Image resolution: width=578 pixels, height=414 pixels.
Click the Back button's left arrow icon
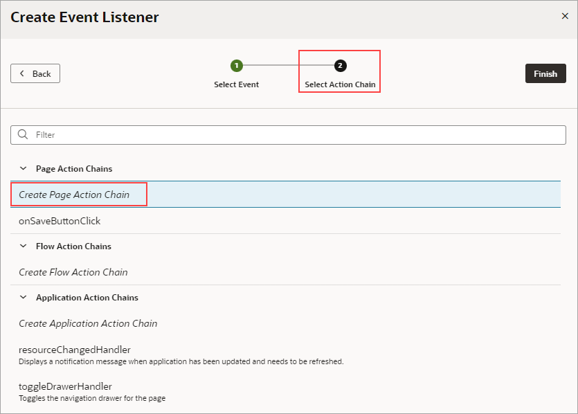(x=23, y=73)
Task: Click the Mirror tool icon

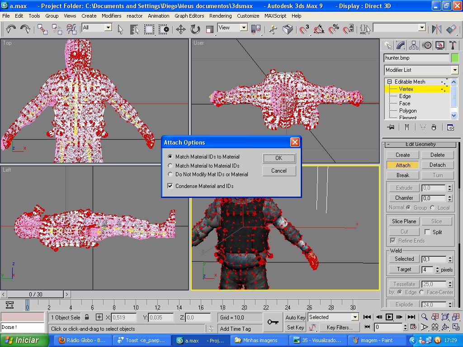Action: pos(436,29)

- **WHAT THE TASK REQUIRES**:
Transcribe all records verbatim and omit each image.

- **RESPONSE AREA**:
Image resolution: width=578 pixels, height=414 pixels.
Click the Back button's left arrow icon
(x=23, y=73)
Task: Click the Mirror tool icon

Action: pos(436,29)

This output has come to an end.